After the war, Lafayette returned to France where he became a vocal advocate for a democratic republic that maintained a constitutional monarchy. He’d named his first and only son Georges Washington Lafayette and one of his daughters, at friend Thomas Jefferson’s urging, Marie-Antoinette Virginie. He was promoted high among the French Army and the royal Order of Saint Louis and quickly became a chummy hunting buddy with King Louis XVI. Despite nestling himself further into the royal aristocracy, Lafayette also welcomed what seemed to be an inevitable French Revolution.
Like Jefferson (and most Americans), Lafayette saw his homeland following in the United States’ example and building a republic that valued the rights of individuals. In some ways, he was further along in those aims than Jefferson, as Lafayette was a member of the abolitionist group the Society of the Friends of the Blacks, and called for Black slaves to not only be freed but given farmland. He even wrote Washington in 1783, pushing his father figure to free his slaves. Washington declined.
The revolution that came to France turned out to be anything but what Jefferson had suggested to James Monroe in a 1788 letter. At the time, Jefferson predicted France would soon have “a tolerably free constitution” without “having cost them a drop of blood.” While Jefferson had grown from appraising King Louis XVI as “a good man” to a do-nothing who spent half the day hunting and the other half drinking, Jefferson believed a constitutional monarchy with a strong legislature was possible. After all, for the first time since 1614, France’s Estates-General was gathering in 1719 to create a new general assembly. What emerged was the National Assembly, though in it Lafayette found himself among a minority of aristocrats who believed the upper legislature should be determined by “head” (population) as opposed to “estate” (amount of land owned).
Jefferson—who once fretted 19 of France’s 20 million people lived worse than the most destitute (white) Americans—took this as grand news. He wrote the king would soon allow “freedom of the press, freedom of religion, freedom of commerce and industry, freedom of persons against arbitrary arrest,” and a variety of other freedoms he was simultaneously beginning to lobby for in the U.S., eventually resulting in the Bill of Rights.
In this vein, Lafayette presented on July 11, 1789 his Declaration of the Rights of Man and of the Citizen to the National Assembly. While none of the aristocrats at the time knew that it was at least edited by Jefferson (if not co-written), there was no mistaking it was intended to be seen as a French version of the Declaration of Independence. But it was perhaps already too late since the Storming of the Bastille occurred three days later on July 14. Ironically, Lafayette’s attempt to ensure a peaceful transition to a true republic might’ve helped speed along the bloodshed that soon followed. While the National Assembly eventually approved Lafayette’s Declaration on Aug. 26, King Louis rejected it outright on Oct. 2.

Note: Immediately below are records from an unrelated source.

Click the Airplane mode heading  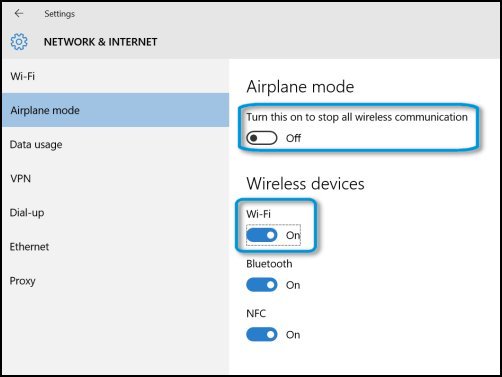300,87
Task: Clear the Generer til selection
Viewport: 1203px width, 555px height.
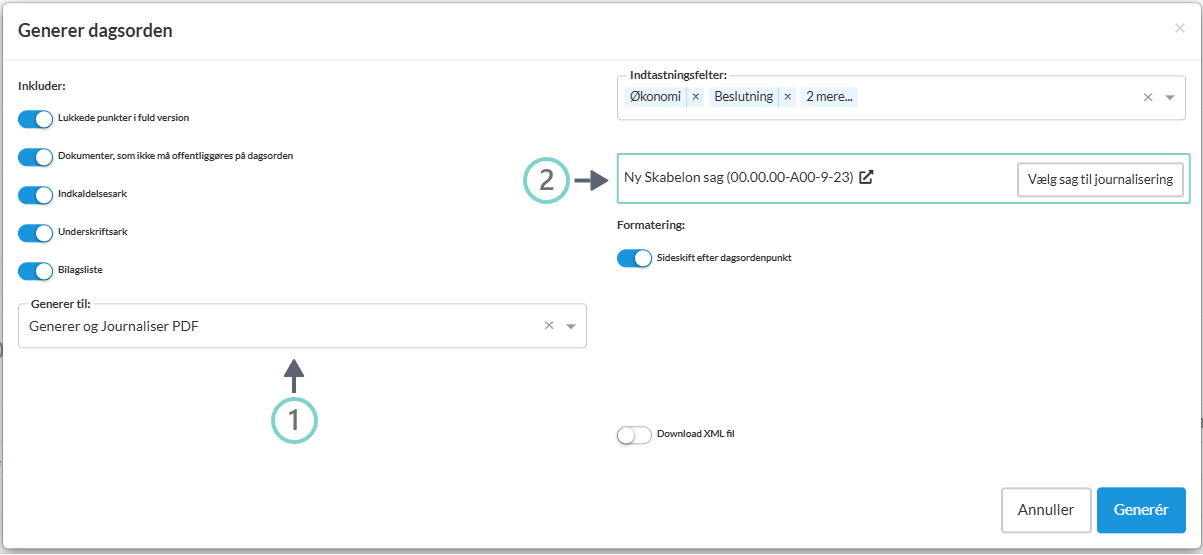Action: 549,325
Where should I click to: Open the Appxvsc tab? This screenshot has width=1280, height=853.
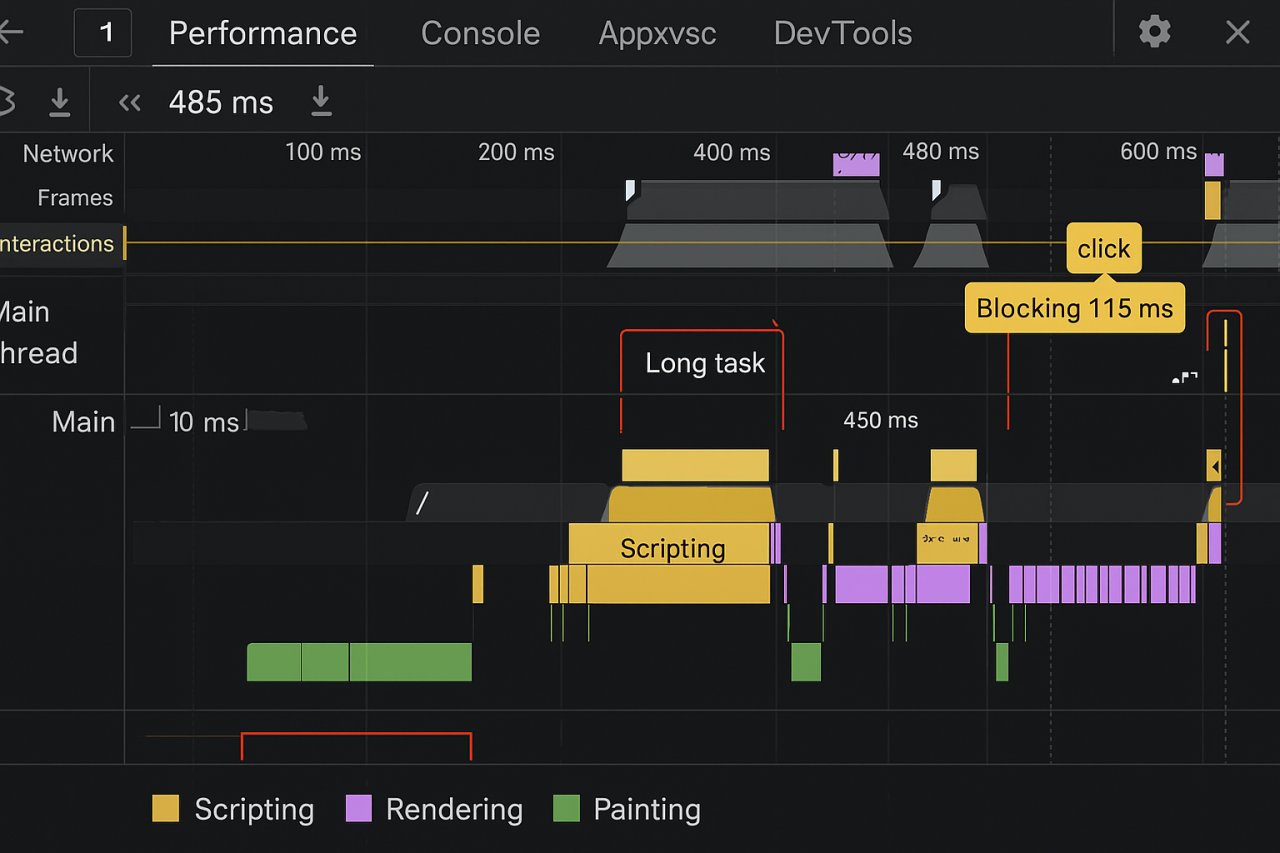tap(657, 33)
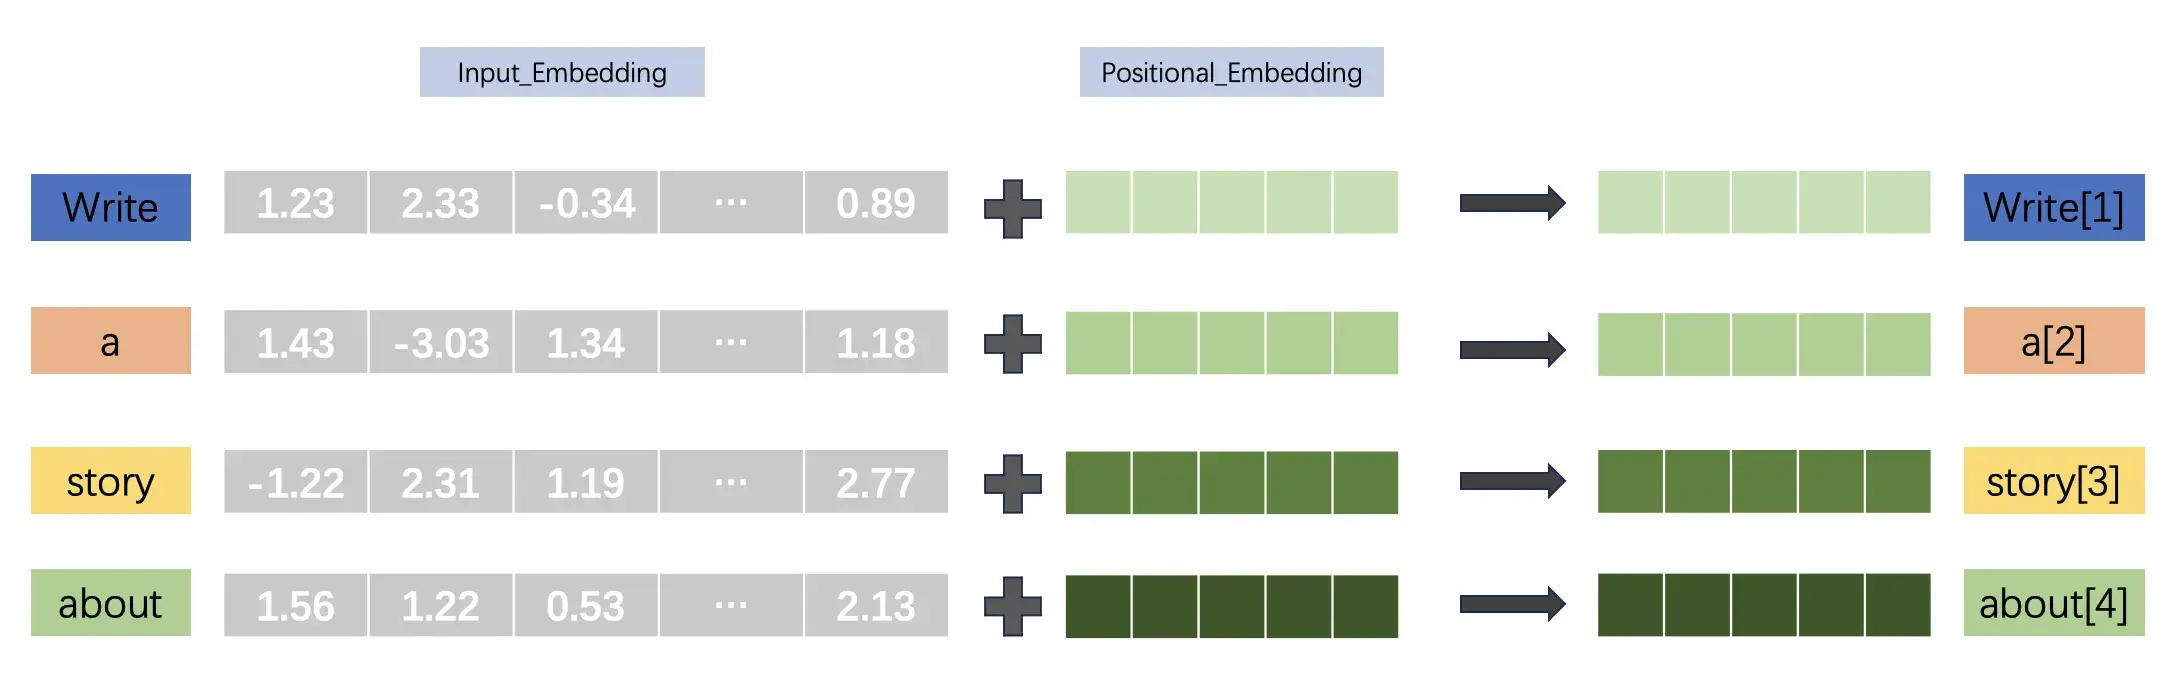The height and width of the screenshot is (680, 2172).
Task: Click the blue Write token box
Action: (x=111, y=207)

Three days later, a mob stormed Versailles, demanding Louis return to rule from (and be imprisoned at) his Parisian palace. By this time, Lafayette was the popular commander-in-chief of the National Guard of France, an armed force intended to maintain the National Assembly’s peace. He used this position to deescalate violence from a crowd now chanting for Marie Antoinette’s blood. Instead Lafayette appeared on the balcony with the French queen and king, kissing Marie Antoinette’s hand and squashing the bloodlust. Gestures such as these, or his order to allow Louis XVI to attend Catholic Mass in Paris (an order his men disobeyed), led to him being painted as a monarchist, or at least a soft moderate who the radical Jacobin extremists now rising to power suspected of being weak.

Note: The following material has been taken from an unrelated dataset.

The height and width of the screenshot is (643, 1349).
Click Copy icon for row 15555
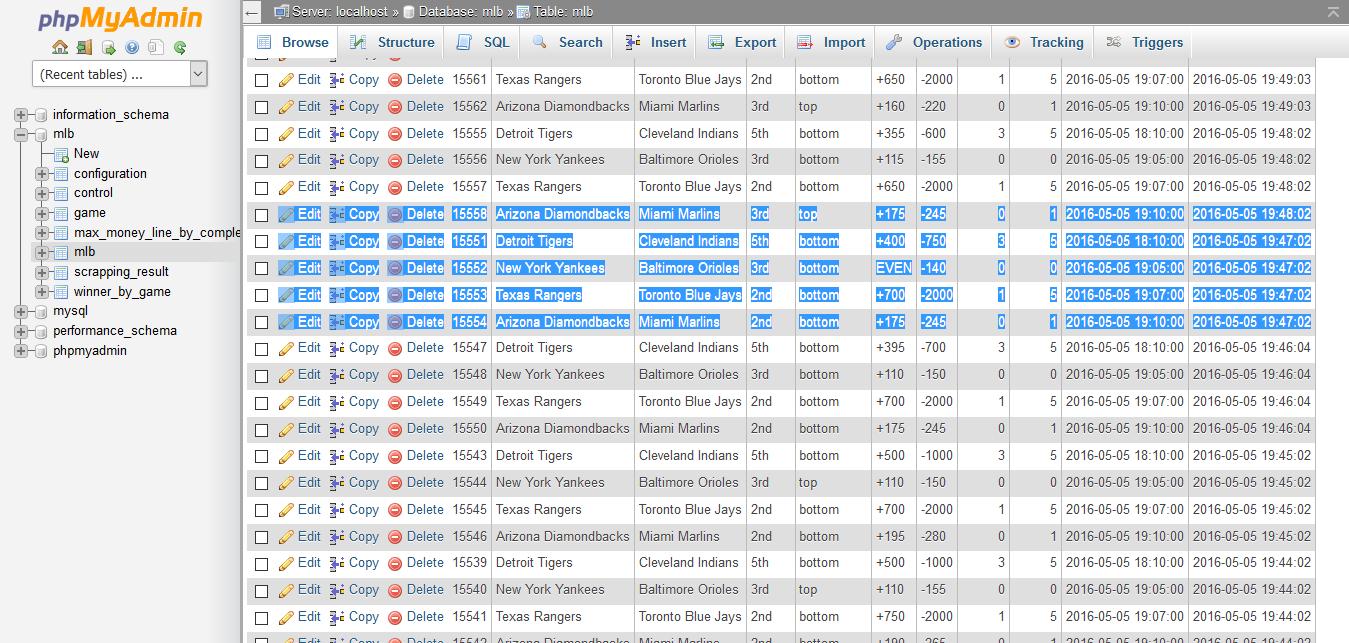pyautogui.click(x=337, y=134)
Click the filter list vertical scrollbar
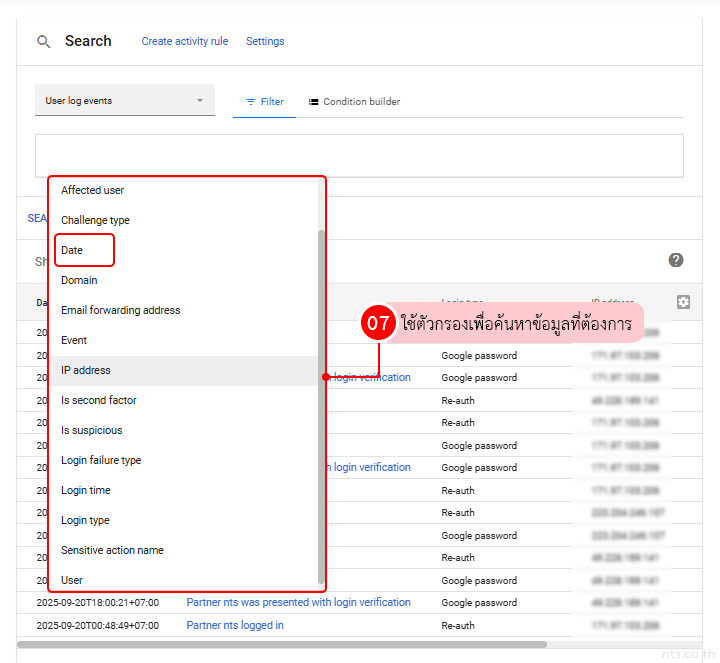Viewport: 720px width, 663px height. [x=321, y=400]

Around this time, Hamilton wrote to Lafayette, “I have seen with a mixture of pleasure and apprehension the progress of the events which have lately taken place in your country. As a friend to mankind and liberty, I rejoice in the efforts you are making to establish it, while I fear much for the final success of the attempts, for the fate of those I esteem who are engaged in it.” At this point in 1789, Hamilton was among a minority of Americans who believed the French Revolution could turn ugly; most preferred an optimistic view of Jefferson who predicted the goodness of human nature would reign.
In June 1791, already growing unpopular among Jacobin leaders like Maximillien de Robespierre and Georges Danton for his apparently cushy treatment of the royal family, Lafayette became an enemy of public opinion. This occurred suddenly and violently when he suppressed a gathering of 10,000 people after two men accused of being secret spies for the monarchy were hanged in a lynch mob. Lafayette ordered the National Guard to fire into the crowd, wounding and killing dozens. Afterward a new mob gathered and destroyed Lafayette’s home and attempted to assault his wife. Robespierre branded Lafayette a traitor of the Revolution and Lafayette soon resigned from his post in the National Guard.

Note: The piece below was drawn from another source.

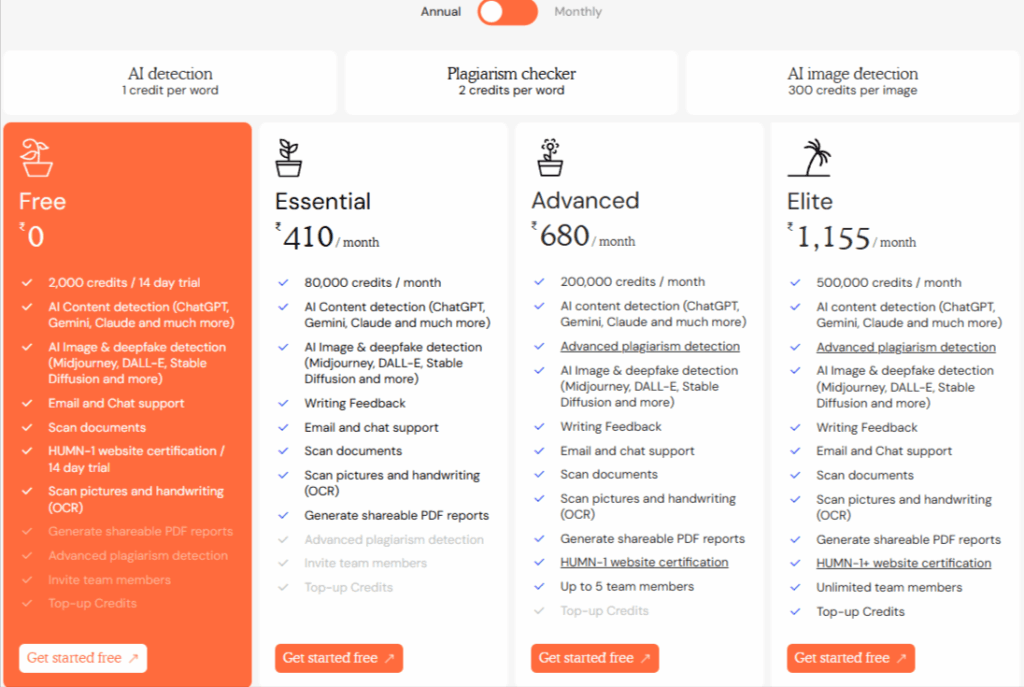
Task: Click checkmark beside Unlimited team members
Action: point(795,588)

Even out of power, Lafayette still wrote about the need of sparing the king and queen. In August 1792, Danton put out a warrant for Lafayette’s arrest. King Louis XVI, meanwhile, was executed at the guillotine on Jan. 21, 1793, where school children licked up the specks of blood that splattered from his neck and onto the ground. Marie Antoinette would suffer the same fate later that year, but by Feb. 1, France had already declared war on Britain, as well as Holland and Spain, and demanded the U.S. join them in the fighting to come. Secretary of State Jefferson was enthusiastic, but many Americans had come around to Hamilton’s cynicism about the French Revolution, most notably President Washington. Vice President John Adams summed it up best: “Danton, Robespierre, Marat, etc. are furies. Dragons’ teeth have been sown in France and will come up as monsters.”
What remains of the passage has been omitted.